With the help of a giant inflatable dolphin, David explores his relationship with Kate, shedding light on his own issues on the way. The show could easily have been seen as exploitative, with a man giving his side of things rather than focusing on the sufferer. However, this wasn’t the case at all. The effect that an individual’s eating disorder has on loved ones is important too, and the show effectively explores David’s well-intentioned but not always appropriate determination to support Kate. The cast and crew list mentions an eating disorders expert, so the group have obviously taken care when tackling this important issue.

The dolphin represents friendship, guidance and gentle nudging, according to the book Skills Based Learning for Caring For a Loved One with an Eating Disorder by Professor Janet Treasure. The show is a sympathetic, sensitive look at teenage love and eating disorders and I think it would be a good choice of production to see if you’re going to the Fringe this year.

Doctor Faustus

I must confess I wasn’t overly thrilled when it was announced that Maria Aberg would be directing the RSC’s forthcoming production of Doctor Faustus. I really wasn’t keen on her version of The White Devil a few years ago, but the reviews of Faustus made me decide to give it a go. I’m glad I did – Aberg’s spare style works well with Christopher Marlowe’s play, and while it’s a non-traditional production, it is atmospheric and memorable.
The roles of Faustus and Mephistopheles are shared by Sandy Grierson and Oliver Ryan. The two actors walk onto the darkened stage at the beginning of the play and light matches. Whoever’s match goes out first leaves the stage; the remaining performer stays behind and becomes Faustus. At the performance I saw, the auditorium was silent as Oliver Ryan became Faustus and took up his place centre stage.

The oft-told tale of Doctor Faustus tells how he makes a pact with Lucifer to be granted knowledge and power for a period of twenty-four years, after which time his soul belongs to the Devil. This production is interesting in that it suggests Faustus and his servant Mephistopheles are two sides of the same coin, the latter resentful at being kicked out of heaven, and a kind of foreshadowing of Faustus’ eventual fate.

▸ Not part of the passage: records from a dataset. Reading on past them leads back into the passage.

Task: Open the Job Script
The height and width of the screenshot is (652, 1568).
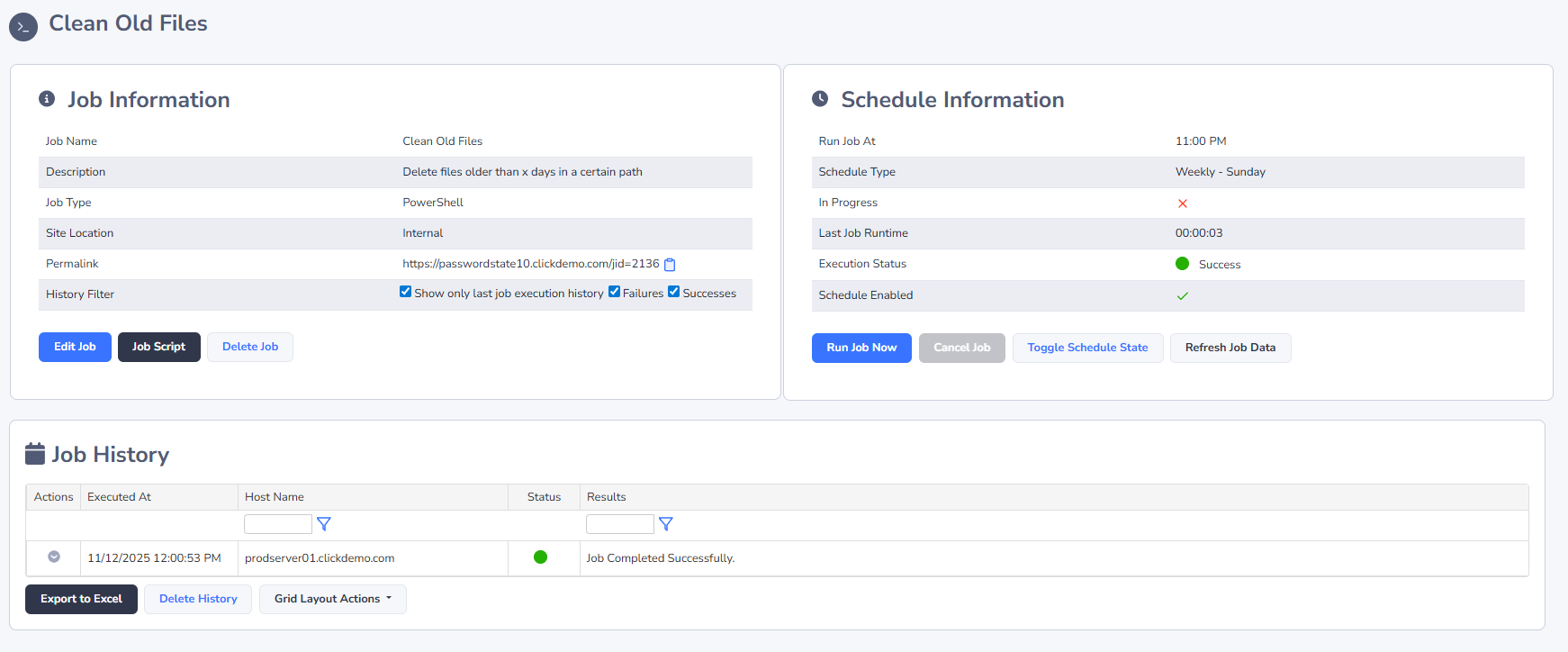Action: (158, 347)
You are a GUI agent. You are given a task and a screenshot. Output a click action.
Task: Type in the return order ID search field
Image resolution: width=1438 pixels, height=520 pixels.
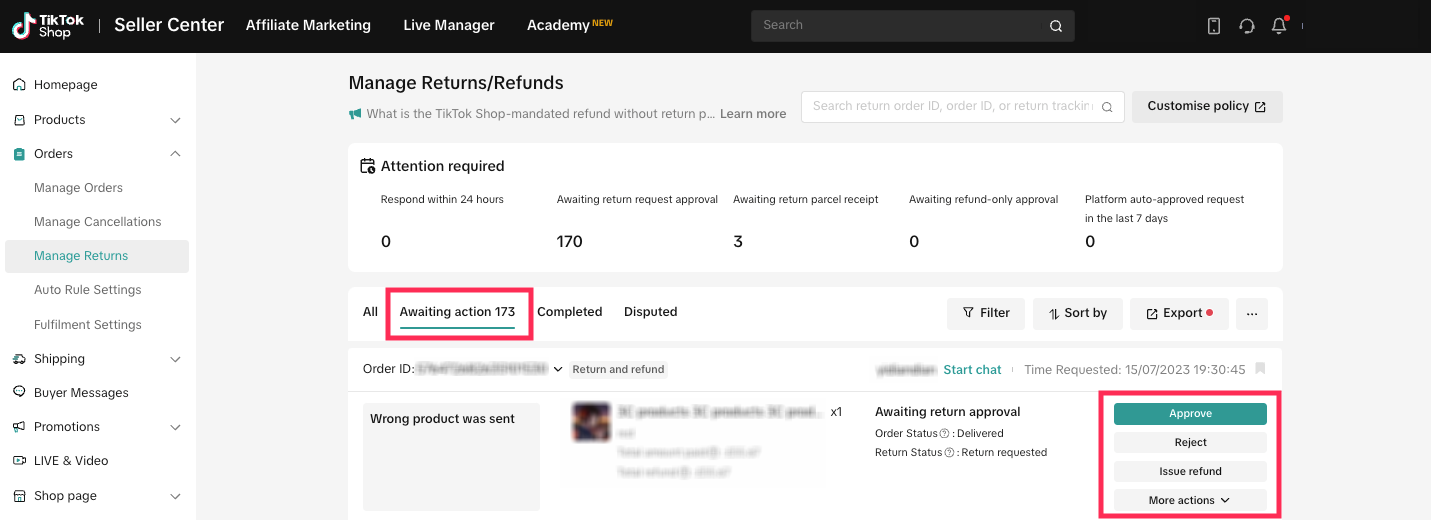[952, 106]
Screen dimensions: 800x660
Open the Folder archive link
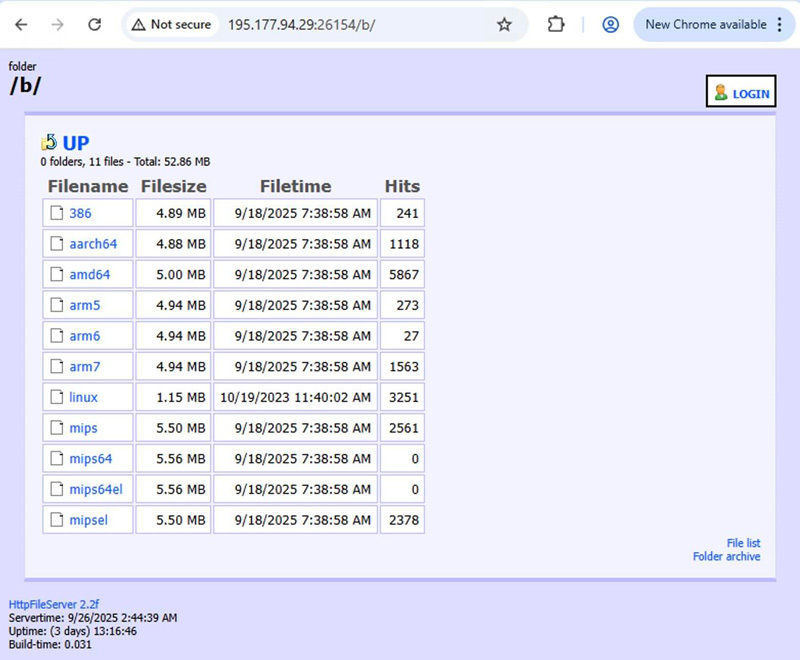click(x=726, y=556)
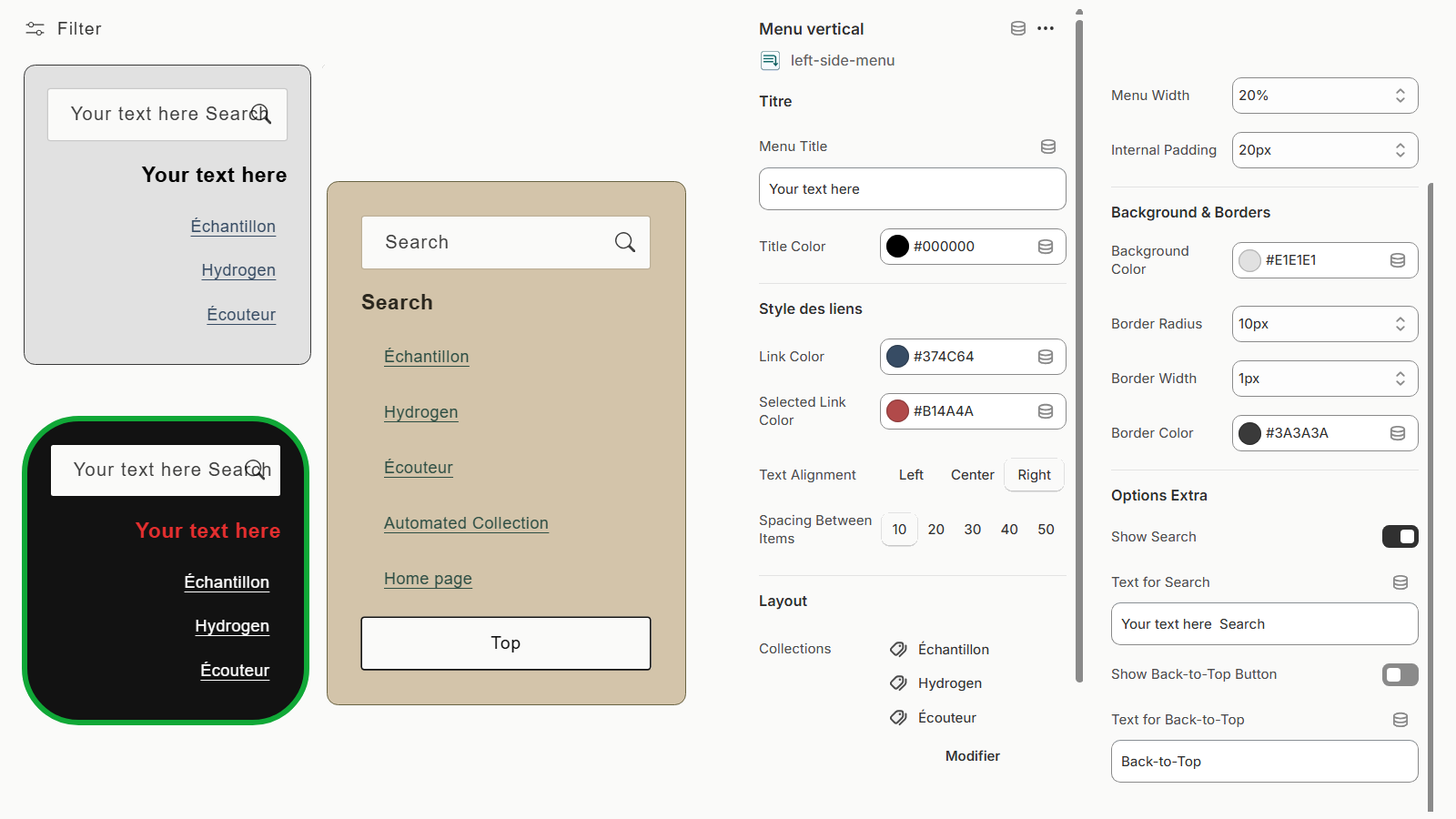
Task: Click the Modifier button under Collections
Action: [x=972, y=755]
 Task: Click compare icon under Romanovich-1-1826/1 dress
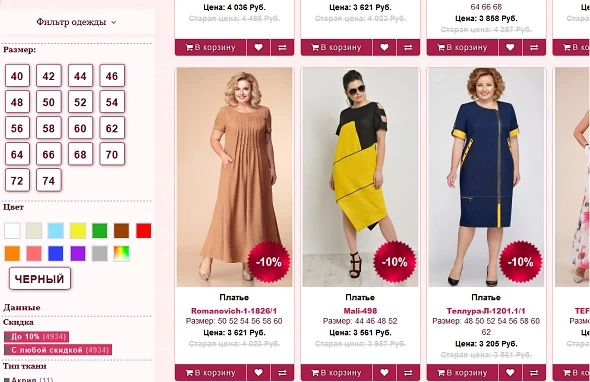[x=282, y=372]
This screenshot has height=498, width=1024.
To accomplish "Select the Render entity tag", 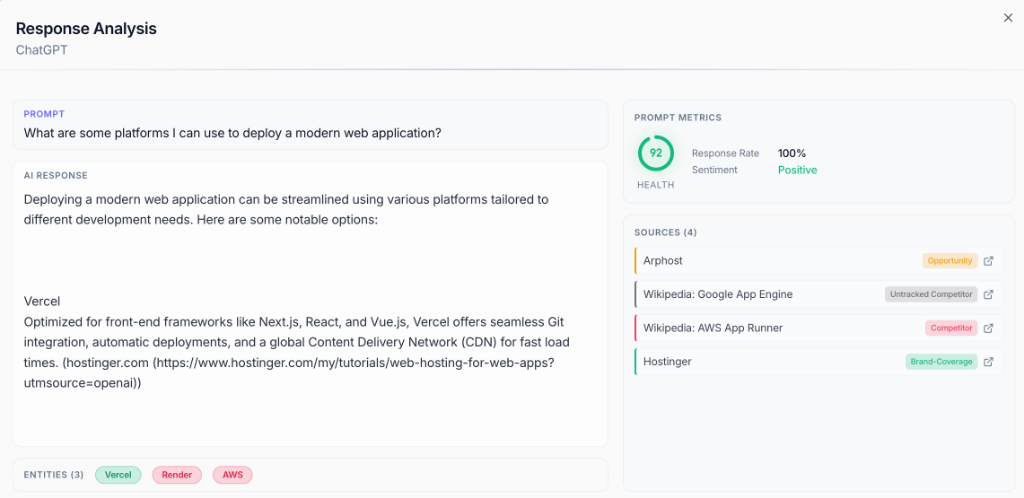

It’s an interesting touch to have Faustus’ friends also playing the angels, another example of doubling in the play. Naomi Dawson’s set is sparse but effective, strewn with boxes: the large pentagram drawn by Faustus to summon up the Devil remains on stage throughout the rest of the play, a reminder of the bargain he has made.

The Seven Deadly Sins segment always strikes me as an excuse for the director to have a bit of fun, and here it was no exception, the motley group revelling in their sins. The text has been heavily cut to fit into a running time of under two hours with no interval: I thought this was very effective at showing the decline of Faustus’ fortunes.

The most memorable aspect of the play for me was the Helen of Troy sequence. Wordlessly choreographed, it was heartbreakingly beautiful as Helen (Jade Croot) seemed to represent everything that Faustus had lost in his life: beauty, innocence and happiness.

A memorable production, I’d be interested in seeing it with the actors the other way around, but because who plays whom is decided on stage each night I don’t think it is viable. Still, it’s certainly worth seeing when it comes to the Barbican later in the year.